Elementary math layout

Elementary school math layout is difficult to typeset even with TeX. Usually people adopt a tabular layout with a lot of complex macros to control space and rules around various number segments. Previous MathML standards provide elementary school math layout, much like in TeX, with a lot of tabular structure which obstructs rendering of math other than visual, particularly audio, because of the interference of tabular elements. MathML 3 provides better layout elements and scheme which help to specify even borrows and carries and many different kind of layout.

  435.3
   ______
  3)1306
    12
    __
    10
     9
    __
     16
     15
     __
      1.0
        9
        _

        1

MathML version of long division

Given below is the MathML 3 coding of the above long division.

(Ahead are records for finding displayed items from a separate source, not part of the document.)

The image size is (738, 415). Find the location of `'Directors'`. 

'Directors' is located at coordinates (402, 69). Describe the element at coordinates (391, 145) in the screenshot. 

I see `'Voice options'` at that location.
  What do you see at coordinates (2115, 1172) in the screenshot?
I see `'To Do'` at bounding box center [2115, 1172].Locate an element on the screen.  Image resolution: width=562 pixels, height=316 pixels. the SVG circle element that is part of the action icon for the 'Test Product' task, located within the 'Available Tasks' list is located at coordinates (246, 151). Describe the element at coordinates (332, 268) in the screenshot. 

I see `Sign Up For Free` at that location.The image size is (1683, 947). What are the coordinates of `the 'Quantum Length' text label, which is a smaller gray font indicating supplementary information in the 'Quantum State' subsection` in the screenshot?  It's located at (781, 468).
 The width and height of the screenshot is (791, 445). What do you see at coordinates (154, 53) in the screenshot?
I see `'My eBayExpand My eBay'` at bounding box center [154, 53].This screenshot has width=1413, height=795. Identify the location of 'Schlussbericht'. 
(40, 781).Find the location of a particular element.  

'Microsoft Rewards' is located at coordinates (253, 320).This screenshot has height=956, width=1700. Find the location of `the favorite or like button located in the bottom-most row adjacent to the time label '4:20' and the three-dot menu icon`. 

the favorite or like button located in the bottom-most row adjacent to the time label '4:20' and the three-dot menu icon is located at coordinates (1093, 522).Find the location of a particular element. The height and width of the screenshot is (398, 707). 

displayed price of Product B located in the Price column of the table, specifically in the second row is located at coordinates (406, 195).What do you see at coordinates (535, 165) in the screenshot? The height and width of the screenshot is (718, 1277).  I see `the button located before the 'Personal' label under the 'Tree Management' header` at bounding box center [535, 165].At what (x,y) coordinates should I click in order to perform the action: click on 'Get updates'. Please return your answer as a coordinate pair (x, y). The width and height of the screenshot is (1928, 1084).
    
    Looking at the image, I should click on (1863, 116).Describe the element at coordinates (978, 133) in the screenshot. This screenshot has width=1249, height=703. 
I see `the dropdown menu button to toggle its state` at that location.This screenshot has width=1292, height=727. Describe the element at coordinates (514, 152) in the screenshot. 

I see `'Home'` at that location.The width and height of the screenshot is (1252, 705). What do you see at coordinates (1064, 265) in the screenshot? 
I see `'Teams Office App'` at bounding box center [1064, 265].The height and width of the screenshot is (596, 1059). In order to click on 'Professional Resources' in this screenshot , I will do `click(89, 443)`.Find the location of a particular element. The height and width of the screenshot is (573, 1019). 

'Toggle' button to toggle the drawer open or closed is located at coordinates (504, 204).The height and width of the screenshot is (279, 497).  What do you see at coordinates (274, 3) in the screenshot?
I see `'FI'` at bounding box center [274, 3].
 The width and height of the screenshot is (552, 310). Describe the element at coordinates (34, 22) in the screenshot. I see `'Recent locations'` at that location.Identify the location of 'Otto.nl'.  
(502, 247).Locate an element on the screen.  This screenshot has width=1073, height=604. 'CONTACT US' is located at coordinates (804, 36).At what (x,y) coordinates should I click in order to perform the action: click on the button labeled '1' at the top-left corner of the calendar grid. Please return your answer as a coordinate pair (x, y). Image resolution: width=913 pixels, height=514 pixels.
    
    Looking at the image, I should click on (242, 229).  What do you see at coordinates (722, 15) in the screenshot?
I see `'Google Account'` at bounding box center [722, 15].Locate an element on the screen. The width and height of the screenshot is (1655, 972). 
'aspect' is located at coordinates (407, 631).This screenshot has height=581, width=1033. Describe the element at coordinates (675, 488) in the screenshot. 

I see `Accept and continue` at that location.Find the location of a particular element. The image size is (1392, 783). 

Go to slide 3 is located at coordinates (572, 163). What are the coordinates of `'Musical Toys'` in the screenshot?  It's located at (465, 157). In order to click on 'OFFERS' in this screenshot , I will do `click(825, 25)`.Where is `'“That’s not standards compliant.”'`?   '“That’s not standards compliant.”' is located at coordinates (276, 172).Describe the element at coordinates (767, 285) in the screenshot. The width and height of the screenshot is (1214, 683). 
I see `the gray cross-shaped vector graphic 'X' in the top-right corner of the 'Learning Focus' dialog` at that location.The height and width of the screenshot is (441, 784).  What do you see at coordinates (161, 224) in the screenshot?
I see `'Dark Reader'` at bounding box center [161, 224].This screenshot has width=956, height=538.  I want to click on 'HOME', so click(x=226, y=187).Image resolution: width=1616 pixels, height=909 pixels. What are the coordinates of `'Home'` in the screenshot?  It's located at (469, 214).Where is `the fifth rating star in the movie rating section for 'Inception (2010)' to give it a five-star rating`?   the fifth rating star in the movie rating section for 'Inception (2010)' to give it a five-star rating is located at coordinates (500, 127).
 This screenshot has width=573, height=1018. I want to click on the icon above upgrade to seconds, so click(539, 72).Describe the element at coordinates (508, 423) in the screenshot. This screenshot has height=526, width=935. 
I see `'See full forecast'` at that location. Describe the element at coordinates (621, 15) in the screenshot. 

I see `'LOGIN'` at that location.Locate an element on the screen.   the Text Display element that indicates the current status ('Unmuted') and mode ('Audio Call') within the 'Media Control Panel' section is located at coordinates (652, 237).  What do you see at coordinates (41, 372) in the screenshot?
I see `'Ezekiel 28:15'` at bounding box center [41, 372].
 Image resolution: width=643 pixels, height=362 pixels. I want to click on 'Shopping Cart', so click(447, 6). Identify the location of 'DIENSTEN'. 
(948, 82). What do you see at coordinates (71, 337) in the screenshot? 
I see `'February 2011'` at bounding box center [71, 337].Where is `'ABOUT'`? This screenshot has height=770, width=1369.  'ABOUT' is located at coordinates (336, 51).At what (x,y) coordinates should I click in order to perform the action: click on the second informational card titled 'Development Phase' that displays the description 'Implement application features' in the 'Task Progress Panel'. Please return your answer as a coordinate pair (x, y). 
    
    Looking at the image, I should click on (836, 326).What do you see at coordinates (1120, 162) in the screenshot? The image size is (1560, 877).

<mlongdiv longdivstyle="lefttop">
  <mn> 3 </mn>
  <mn> 435.3</mn>
  <mn> 1306</mn>
  <msgroup position="2" shift="-1">
    <msgroup>
     <mn> 12</mn>
     <msline length="2"/>
    </msgroup>
    <msgroup>
     <mn> 10</mn>
     <mn> 9</mn>
     <msline length="2"/>
    </msgroup>
    <msgroup>
     <mn> 16</mn>
     <mn> 15</mn>
     <msline length="2"/>
     <mn> 1.0</mn>
    </msgroup>
    <msgroup position=’-1’>
      <mn> 9</mn>
     <msline length="3"/>
     <mn> 1</mn>
    </msgroup>
  </msgroup>
</mlongdiv>

Directionality

MathML 3 provides support for right to left writing/reading direction whereas previous versions didn’t have this functionality. The new specifications provide the user to control both writing directions of the identifiers within a formula and layout direction of the formula itself separately. I am not sure, if this has any influence on the behavior of current version of TeX4ht which is based on dvi files generated by TeX/LaTeX while support for xdv, extended dvi generated by XeTeX, is still very basic which supports multi-directional scripts.